Interface element records
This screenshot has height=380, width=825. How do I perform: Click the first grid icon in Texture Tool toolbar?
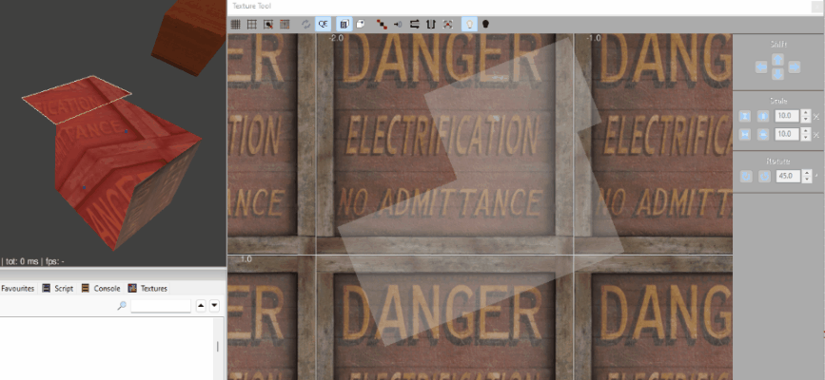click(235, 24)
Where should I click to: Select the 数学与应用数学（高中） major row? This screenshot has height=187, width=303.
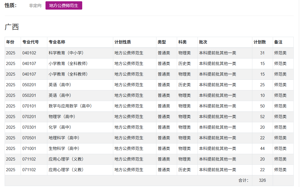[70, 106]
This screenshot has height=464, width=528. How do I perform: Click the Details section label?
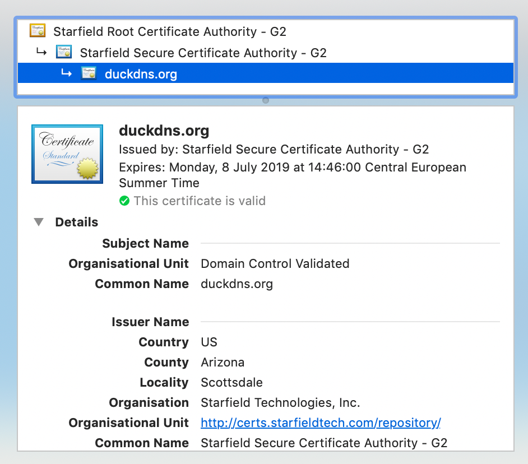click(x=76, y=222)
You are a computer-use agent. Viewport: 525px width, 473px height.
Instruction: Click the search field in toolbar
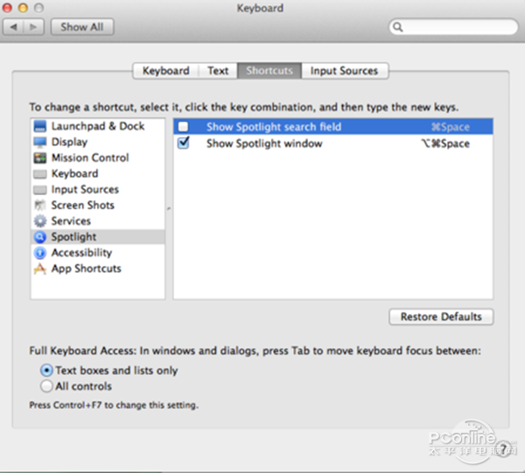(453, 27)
==
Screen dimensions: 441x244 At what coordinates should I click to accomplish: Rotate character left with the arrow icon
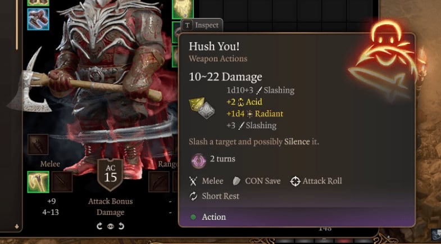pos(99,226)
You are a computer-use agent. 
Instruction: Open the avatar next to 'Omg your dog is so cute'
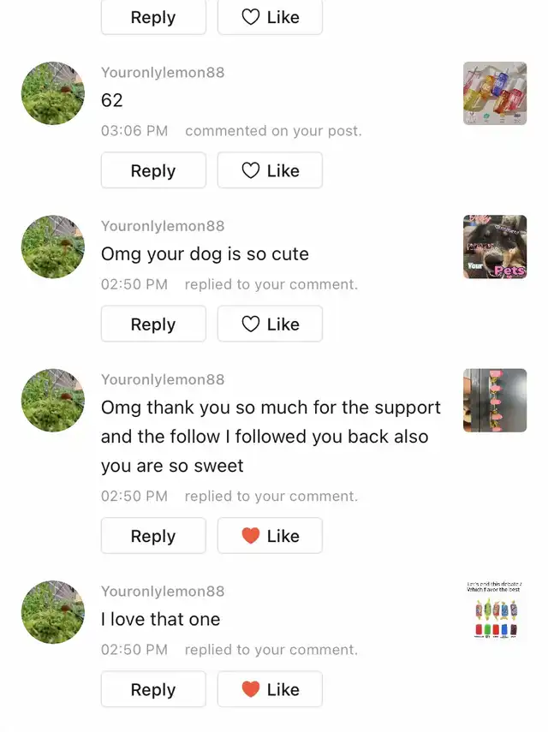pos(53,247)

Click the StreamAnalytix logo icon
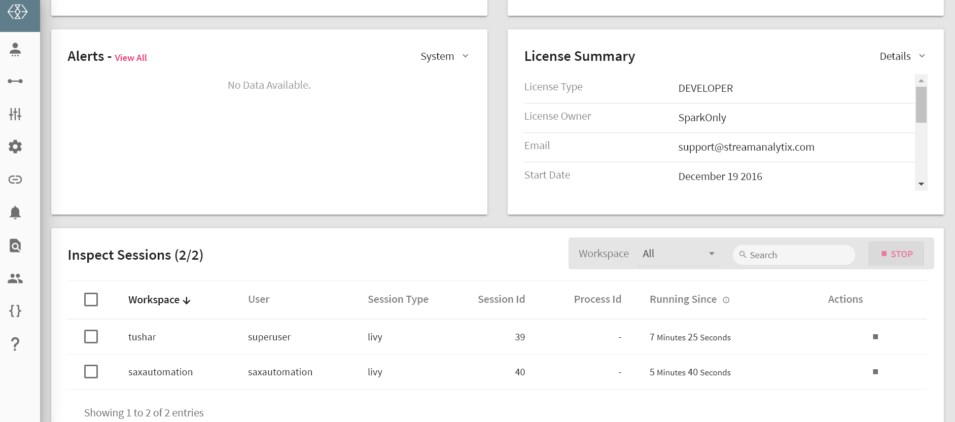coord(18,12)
--
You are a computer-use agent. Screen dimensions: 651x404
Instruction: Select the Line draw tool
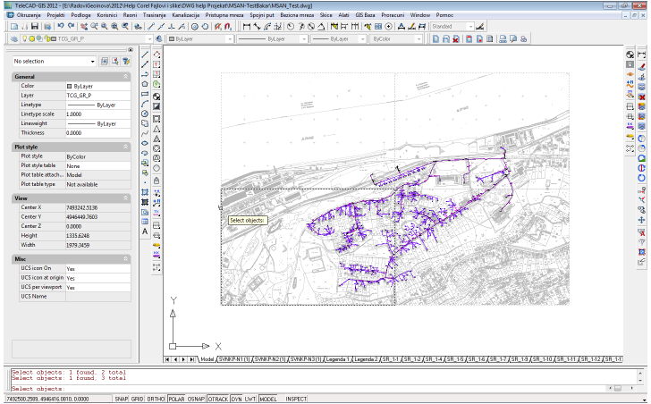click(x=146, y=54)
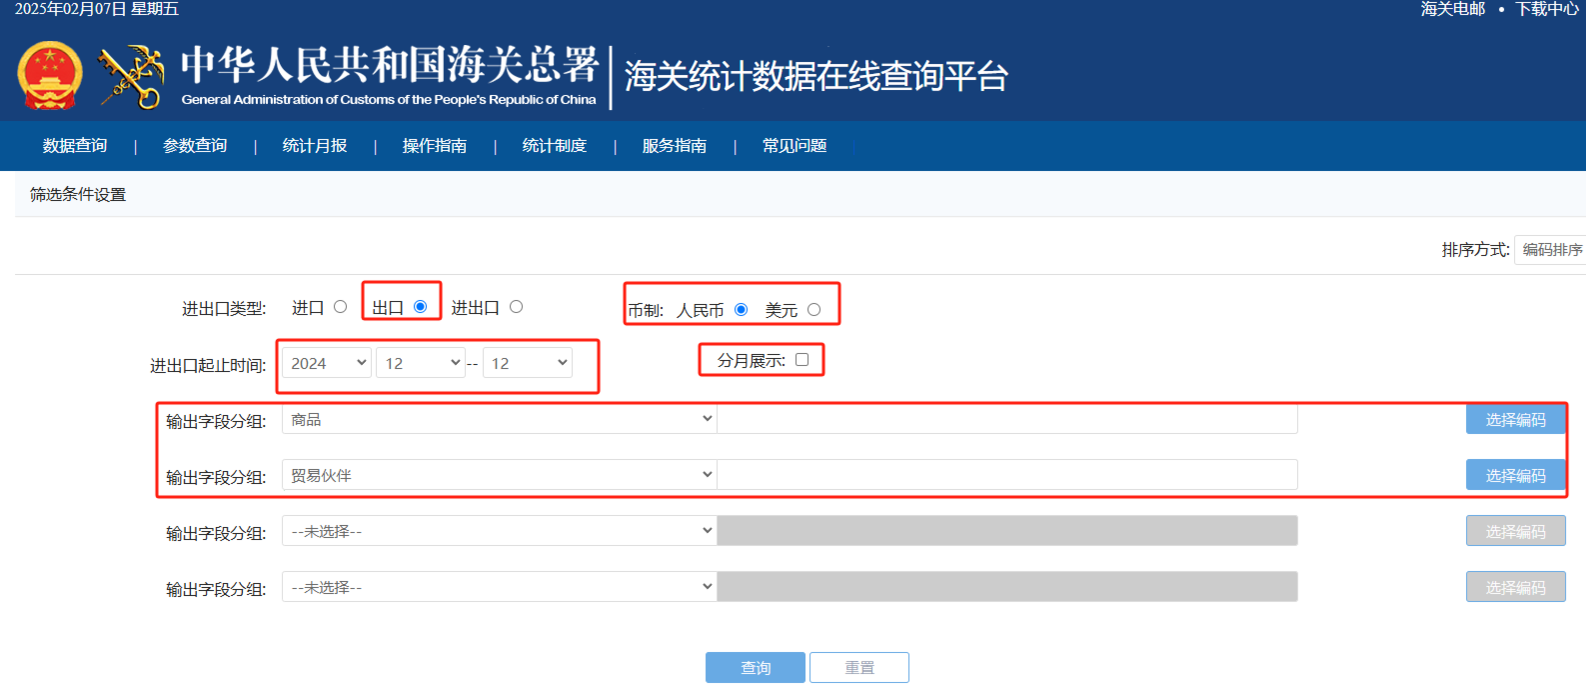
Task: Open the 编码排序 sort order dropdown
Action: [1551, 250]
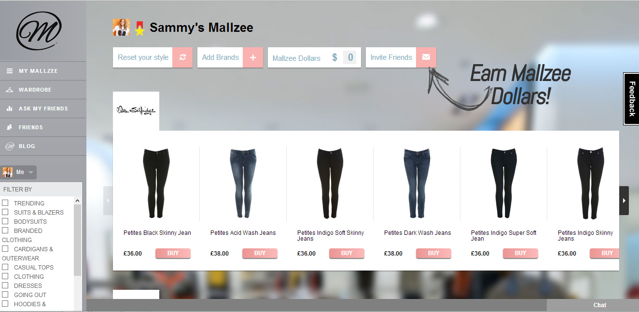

### GIVEN PROBLEM
Could you switch "Details" to "Summary" in the records above, covering everything from "Where should I" down to "click(x=76, y=222)", with all else in those lines unchanged and the pictures left out?

### TASK SOLUTION
Where should I click to: Select the 数学与应用数学（高中） major row? This screenshot has height=187, width=303.
[70, 106]
This screenshot has height=464, width=528. How do I perform: Click the Summary section label?
click(x=76, y=222)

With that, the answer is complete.